NASHUA, New Hampshire ((JEWISH REVIEW)) — The spotlight was on Israel at a Republican Party summit in New Hampshire on Friday, where several Republican presidential candidates and other party leaders spoke to hundreds of local voters and GOP members.

The candidates condemned Hamas’ attacks in Israel and stood universally behind the Jewish state, putting the blame for the violence on Iran and its financial backing of Hamas.

Many also pointed to Joe Biden and his administration’s foreign policy decisions.

“There would be no Hamas if it wasn’t for Iran,” Nikki Haley, the United States’ former representative to the United Nations, told the crowd. “And what did the Biden administration do? He loosened all the sanctions that gave billions of dollars to Iran. Interestingly enough, China, number one importer of oil in Iran. Russia, getting their drones from Iran. Look at the triangle, because the triangle is real.” 

Hamas’ attack requires “an overwhelming response by the state of Israel,” said Florida Gov. Ron DeSantis, citing Hamas’ violent attacks, some of which were filmed and shared on social media, including contested reports of “decapitated babies.” 

“The only thing that’s going to end this is for Israel to uproot all the infrastructure that Hamas has done, all the terror accoutrements, and make Hamas no more,” he said. 

Like Haley, other candidates sought to tie the conflict in Israel to other global security issues, including Russia and China.

“We have four real bad actors in this world right now: China, Russia, North Korea and Iran,” said Chris Christie, the former governor from New Jersey. “And they are now working together to try to disrupt the world, to fill a vacuum that unfortunately has been left, in my opinion, by our country in world leadership.”

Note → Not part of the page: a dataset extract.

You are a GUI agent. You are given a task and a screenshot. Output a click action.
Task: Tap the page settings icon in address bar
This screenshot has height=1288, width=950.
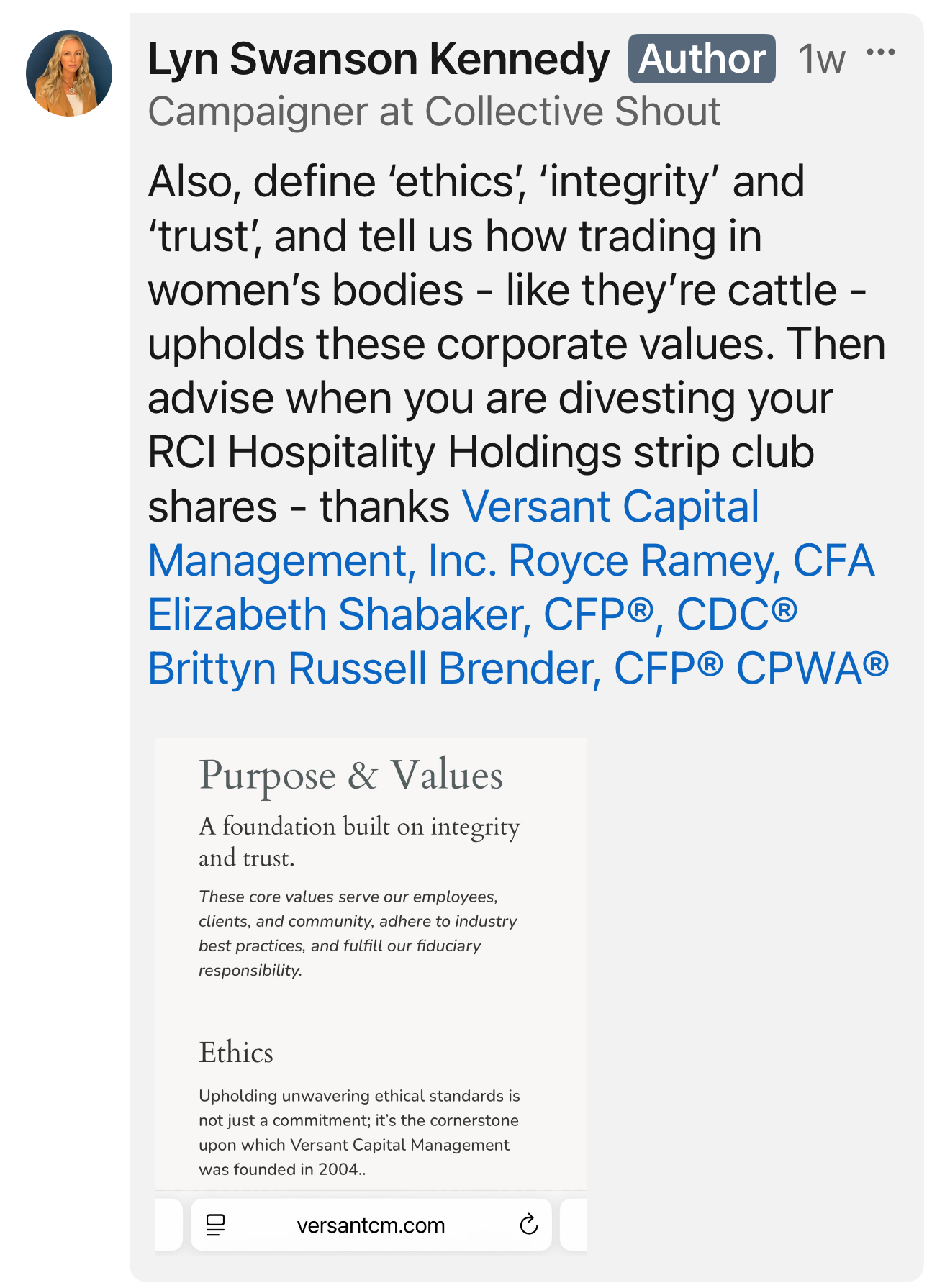coord(215,1225)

None of the candidates mentioned the Palestinian casualties that have resulted from Israel’s counterattacks or the mounting humanitarian crisis in the Gaza Strip. Over 400,000 people have been displaced in Gaza so far, according to the United Nations, while Gazans have few places to go following a warning issued by Israel to evacuate the north ahead of an expected ground invasion.

New Hampshire will be the first to vote in the primary elections early in 2024, though an exact date has not yet been set. 

As of last week, Donald Trump maintains a strong lead in the Granite State with 49 percentage points followed by Nikki Haley (19%) and Ron DeSantis (10%).

Jews represent less than 1% of the population in New Hampshire, about 10,000 people. With over 70% of U.S. Jews identifying as Democrats in some national surveys, Jewish Republicans were not easy to find at Friday’s event.

But Judy Aron, a state representative from southwestern Sullivan County, was one of them. She said she was “beyond shocked” at the news of Hamas’ attack last week and worries about friends and family living in Israel. In New Hampshire, she says, both Jewish and non-Jewish communities have shown solidarity with Israel and are praying for peace together. 

As for the candidates who spoke on Friday, Aron said she was happy with the Republicans’ condemnations of Hamas and expressions of support for Israel. She’s also disappointed with the Democratic Party for not punishing members of their caucus who have come out in support of “Hamas and the Palestinian Authority.”

“It’s definitely a stark difference between the peace that the Trump administration fostered versus this turmoil and hate that has been fomenting with the Biden administration,” she said.